C’est au coin du bout de la rue, en cherchant mon briquet dans ma poche pour rallumer mon mégot, que je me suis aperçu que je n’avais pas ma breloque de clefs au ceinturon.


– Merde ! ai-je lâché en prenant la première à droite pour refaire tout le tour du pâté de maisons.


Ça doit être à ce moment-là à peu près qu’aux halles de la sous-préfecture on a fini de charger les légumes dans les bahuts.

Moi, je suis resté plus de dix minutes derrière la benne à ordures. Dans le trop petit jour je ne distinguais que le ciré jaune des ouvriers et, rayant leur cagoule, l’éclat blanc de leurs dents sur leur peau noire.
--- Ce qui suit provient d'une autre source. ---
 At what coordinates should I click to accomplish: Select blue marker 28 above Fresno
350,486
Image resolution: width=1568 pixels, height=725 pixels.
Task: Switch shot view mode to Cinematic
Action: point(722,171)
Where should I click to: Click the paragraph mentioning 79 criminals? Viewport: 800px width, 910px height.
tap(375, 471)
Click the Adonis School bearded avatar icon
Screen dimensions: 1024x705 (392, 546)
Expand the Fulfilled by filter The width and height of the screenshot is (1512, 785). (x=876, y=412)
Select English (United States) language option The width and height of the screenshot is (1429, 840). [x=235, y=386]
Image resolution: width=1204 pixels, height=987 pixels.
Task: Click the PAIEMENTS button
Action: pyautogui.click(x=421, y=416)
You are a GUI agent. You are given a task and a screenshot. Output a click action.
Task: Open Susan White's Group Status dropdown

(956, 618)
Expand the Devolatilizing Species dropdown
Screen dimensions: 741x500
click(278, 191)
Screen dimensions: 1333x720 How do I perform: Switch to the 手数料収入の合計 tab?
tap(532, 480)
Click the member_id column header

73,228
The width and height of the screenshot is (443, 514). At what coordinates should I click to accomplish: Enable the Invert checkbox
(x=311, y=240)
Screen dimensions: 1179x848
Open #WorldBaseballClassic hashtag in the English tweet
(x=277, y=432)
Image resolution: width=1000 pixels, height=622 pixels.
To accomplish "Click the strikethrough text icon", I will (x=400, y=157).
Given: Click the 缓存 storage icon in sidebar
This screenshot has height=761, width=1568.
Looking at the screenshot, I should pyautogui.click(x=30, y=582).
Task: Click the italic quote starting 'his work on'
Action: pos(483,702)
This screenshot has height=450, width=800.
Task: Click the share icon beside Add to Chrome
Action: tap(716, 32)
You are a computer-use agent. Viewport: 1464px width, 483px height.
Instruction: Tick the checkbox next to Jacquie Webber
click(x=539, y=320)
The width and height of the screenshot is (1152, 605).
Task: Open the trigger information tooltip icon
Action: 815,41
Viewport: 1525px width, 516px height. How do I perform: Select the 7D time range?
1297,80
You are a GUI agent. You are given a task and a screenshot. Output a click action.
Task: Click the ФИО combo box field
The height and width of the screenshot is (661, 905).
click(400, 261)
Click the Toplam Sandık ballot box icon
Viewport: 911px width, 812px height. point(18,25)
Eux non plus qu’on contraint à se lever si tôt ne sont pourtant pas en avance. Normalement ils ramassent la merde du peuple en toute discrétion, à des heures où le peuple dort encore et se rêve un monde où le détritus n’existe pas. C’est au moment de partir que le chauffeur avait dû réparer l’éclairage de la benne alors ils étaient en retard.

Lorsque je me suis retrouvé enfin devant la maison, je me suis garé et j’ai grimpé l’escalier quatre à quatre. Je l’ai sentie : elle bougea dans le lit.


– C’est moi ! j’ai oublié mes clefs… Dors !… j’suis à la bourre.


Je suis reparti aussitôt en me disant que je ne devais plus traîner.


*


Lui s’est arrêté boire un jus comme tous les jours au bar de l’Estrapade à mi-chemin entre les halles et le magasin. Lui aussi s’est un peu attardé, pour des prunes, à refaire avec les cheminots le match qu’ils avaient regardé hier soir à la télé. C’était pareil tous les jeudis, pourtant le foot ne le passionnait pas vraiment. Et puis il a encore sacrifié au moins cinq minutes pour essayer de donner un rencard à Josie, la nouvelle serveuse. Depuis un mois il tentait sa chance. Depuis un mois elle refusait mais avec des manières qui lui laissaient supposer qu’elle pourrait accepter. Alors chaque matin quand il la regardait derrière son comptoir, la brune aux yeux bleus et aux joues roses le faisait penser à Betty Boop et il ne pouvait s’empêcher de lui replacer son baratin.

Quand il est sorti, il souriait encore. En s’agenouillant pour refaire la rosette d’un de ses rangers, il a louché, inquiet, sur son bracelet-montre. Quand il serra la boucle, le lacet du brodequin lui péta entre les doigts. Il s’est dit alors qu’il allait prendre la traversière pour ne pas se faire encore engueuler par le gérant de l’épicerie. Même si au fond ce matin il s’en foutait un peu des réprimandes du boutiquier, s’il pouvait les éviter ce matin encore ça serait aussi bien.

D’habitude, la traversière, il ne la prend pas…


Moi non plus je ne la prends pas d’habitude…

On n’aime pas ça.


Pourtant, je me souviens, j’ai pris à droite pour couper par la traversière.

Au fond de la clairière le soleil tirait juste un trait orangé sur les haies. En cette saison il avait autant de mal que moi à se lever. Deux chevreuils quittaient le gagnage et leurs ombres chinoises s’avançaient lentement vers la lisière pour regagner le secret du bois de l’autre côté.


*


– Souvenez-vous ! parlez-moi ! parlez-moi ! gueule le mec en veste blanche.


Il me pelote avec son stéthoscope et me recolle un shoot de je ne sais quoi dans le creux du coude tandis que les tronçonneuses assourdissantes dévorent les tôles en levant des feux d’artifice d’étincelles qui s’emmêlent dans les éclats bleus des gyrophares. Une odeur de gas-oil, de métal chaud et de caoutchouc brûlé me racle la gorge.


Je me souviens un peu…


Quelle vacherie cette route traversière, ses trois mètres cinquante de large et ses virages à quatre-vingt-dix degrés. La voici pleine de tomates éparpillées, de choux-fleurs, de cageots éventrés qui laissent fuir des salades. Au milieu, un sac de cinquante kilos de patates est, je me demande bien comment, debout à la verticale. On dirait qu’il me regarde.

C’est à la sortie du dernier tournant, entre les chênes dénudés, que j’ai vu les gros yeux jaunes du camion mais c’est quand le brocard a sauté entre nous sur la route que ce regard halogène s’est brutalement braqué sur moi comme celui d’un tigre qui fonce sur une gazelle.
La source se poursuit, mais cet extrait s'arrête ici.